What is expected:
All lines holding the word "checkbox" are to be copied from the records beneath.

Data entries:
Content starts

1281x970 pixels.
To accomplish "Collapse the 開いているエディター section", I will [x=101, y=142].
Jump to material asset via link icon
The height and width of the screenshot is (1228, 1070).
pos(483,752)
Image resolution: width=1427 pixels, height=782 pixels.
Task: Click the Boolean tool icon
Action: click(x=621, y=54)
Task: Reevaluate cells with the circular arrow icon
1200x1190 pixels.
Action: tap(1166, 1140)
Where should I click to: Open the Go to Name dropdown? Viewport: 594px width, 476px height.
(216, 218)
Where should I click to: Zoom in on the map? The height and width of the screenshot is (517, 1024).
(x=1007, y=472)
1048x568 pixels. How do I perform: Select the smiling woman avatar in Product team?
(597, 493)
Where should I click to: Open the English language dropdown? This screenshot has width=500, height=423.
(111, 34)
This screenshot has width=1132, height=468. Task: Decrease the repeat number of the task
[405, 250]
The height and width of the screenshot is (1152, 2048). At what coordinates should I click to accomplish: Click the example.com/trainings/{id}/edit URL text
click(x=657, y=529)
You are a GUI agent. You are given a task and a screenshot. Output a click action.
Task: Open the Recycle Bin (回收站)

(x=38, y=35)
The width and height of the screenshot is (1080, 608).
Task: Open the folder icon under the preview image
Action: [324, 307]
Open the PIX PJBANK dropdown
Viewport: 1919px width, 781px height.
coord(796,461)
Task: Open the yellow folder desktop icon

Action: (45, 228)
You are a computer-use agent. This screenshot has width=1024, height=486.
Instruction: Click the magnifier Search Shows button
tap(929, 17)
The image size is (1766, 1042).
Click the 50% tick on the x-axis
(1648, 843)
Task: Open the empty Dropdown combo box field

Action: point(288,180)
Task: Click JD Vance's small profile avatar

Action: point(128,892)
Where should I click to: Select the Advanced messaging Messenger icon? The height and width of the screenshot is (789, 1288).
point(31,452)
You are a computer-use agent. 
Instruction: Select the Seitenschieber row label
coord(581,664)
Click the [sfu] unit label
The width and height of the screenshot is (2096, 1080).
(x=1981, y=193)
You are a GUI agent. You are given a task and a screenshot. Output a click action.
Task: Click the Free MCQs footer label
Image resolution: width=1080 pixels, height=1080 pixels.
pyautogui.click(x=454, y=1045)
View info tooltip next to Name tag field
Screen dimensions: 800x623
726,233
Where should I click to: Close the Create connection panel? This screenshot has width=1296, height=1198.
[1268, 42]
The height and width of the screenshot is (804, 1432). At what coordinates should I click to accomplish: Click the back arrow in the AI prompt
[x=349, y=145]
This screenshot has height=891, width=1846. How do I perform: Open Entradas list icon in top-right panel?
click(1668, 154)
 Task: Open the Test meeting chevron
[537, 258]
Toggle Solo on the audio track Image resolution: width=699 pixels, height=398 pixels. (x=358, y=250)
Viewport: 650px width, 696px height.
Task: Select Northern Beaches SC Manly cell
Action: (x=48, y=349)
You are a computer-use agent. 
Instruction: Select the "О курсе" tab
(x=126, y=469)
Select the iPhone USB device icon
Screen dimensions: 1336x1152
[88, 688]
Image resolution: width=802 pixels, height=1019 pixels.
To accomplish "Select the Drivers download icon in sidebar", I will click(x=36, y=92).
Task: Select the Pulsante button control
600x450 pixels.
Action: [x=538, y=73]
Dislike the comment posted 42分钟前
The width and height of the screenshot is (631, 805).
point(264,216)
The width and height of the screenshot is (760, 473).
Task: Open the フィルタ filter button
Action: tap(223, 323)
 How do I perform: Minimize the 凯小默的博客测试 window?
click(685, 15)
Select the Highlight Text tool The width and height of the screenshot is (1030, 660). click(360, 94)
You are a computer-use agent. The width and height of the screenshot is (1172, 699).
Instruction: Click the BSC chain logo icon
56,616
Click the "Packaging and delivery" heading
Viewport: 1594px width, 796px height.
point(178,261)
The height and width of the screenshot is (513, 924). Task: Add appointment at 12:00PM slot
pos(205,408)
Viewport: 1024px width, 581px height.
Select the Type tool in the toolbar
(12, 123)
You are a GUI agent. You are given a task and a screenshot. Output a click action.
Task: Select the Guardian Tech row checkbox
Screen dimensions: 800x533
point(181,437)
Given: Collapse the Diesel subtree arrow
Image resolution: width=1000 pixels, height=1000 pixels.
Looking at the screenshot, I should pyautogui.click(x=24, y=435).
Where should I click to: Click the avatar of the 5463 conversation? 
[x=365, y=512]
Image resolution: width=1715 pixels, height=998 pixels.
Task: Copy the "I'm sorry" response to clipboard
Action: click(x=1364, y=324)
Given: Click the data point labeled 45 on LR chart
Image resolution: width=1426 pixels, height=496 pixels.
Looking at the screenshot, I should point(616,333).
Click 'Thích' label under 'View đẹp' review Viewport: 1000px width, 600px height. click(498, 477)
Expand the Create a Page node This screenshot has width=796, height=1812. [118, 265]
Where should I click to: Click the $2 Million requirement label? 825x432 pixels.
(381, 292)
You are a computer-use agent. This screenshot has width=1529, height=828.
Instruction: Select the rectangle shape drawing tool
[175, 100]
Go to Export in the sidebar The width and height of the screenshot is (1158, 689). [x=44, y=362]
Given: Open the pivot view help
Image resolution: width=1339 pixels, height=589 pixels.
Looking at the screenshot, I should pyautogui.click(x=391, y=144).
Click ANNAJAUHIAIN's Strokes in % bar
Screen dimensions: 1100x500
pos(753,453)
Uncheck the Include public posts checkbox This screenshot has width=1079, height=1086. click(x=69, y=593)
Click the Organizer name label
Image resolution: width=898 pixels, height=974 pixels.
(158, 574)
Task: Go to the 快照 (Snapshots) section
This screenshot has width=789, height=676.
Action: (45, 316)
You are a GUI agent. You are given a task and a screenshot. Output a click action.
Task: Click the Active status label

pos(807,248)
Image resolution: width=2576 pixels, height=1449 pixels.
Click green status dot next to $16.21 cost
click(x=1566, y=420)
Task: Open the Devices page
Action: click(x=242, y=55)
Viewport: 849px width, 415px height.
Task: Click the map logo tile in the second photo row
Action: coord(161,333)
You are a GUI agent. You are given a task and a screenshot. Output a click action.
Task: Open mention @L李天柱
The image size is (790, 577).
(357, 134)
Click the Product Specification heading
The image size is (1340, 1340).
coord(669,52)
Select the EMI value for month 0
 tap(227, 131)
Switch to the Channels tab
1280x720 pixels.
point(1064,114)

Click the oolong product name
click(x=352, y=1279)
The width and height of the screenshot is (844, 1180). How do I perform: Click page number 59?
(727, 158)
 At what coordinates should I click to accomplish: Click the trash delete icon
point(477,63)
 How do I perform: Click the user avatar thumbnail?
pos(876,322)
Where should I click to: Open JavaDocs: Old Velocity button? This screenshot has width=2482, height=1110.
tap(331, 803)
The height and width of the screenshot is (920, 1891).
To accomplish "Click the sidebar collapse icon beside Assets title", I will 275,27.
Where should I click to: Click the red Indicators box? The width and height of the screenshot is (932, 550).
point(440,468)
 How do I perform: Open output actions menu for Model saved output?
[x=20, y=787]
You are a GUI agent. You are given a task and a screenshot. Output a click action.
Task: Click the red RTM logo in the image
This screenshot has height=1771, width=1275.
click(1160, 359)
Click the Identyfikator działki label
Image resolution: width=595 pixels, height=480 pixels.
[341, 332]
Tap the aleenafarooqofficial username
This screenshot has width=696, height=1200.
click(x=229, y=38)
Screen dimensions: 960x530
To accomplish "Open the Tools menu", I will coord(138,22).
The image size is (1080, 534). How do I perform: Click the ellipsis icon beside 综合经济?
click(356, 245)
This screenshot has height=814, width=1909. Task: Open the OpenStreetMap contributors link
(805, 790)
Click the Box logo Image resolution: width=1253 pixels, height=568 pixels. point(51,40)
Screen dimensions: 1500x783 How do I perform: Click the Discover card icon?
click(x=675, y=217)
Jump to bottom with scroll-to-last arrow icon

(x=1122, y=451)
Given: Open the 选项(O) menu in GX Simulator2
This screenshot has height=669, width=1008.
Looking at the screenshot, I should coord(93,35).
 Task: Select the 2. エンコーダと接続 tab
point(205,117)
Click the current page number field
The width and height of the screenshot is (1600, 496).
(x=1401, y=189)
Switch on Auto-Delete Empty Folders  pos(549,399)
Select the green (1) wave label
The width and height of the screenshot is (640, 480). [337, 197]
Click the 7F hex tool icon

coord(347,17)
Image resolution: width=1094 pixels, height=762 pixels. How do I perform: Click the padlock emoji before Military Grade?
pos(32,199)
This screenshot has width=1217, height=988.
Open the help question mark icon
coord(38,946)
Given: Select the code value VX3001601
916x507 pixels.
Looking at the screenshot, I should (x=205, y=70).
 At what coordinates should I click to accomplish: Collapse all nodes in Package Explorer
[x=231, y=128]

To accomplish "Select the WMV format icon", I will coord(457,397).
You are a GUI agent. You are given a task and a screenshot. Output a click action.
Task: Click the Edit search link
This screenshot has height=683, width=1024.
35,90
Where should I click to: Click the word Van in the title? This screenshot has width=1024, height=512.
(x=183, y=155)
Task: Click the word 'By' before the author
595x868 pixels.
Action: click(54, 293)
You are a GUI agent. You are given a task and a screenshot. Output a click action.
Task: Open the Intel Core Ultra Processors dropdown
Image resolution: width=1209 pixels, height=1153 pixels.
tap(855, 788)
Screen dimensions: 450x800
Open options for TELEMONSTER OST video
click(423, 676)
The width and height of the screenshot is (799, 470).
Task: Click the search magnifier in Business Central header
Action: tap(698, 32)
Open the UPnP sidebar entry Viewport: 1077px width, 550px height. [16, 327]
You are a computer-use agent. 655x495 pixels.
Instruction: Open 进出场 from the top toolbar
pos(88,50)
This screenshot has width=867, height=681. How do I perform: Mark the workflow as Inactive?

Content ends

Solution below:
Task: Select the Guardian Tech row checkbox
Uncheck the Include public posts checkbox This screenshot has width=1079, height=1086. click(x=69, y=593)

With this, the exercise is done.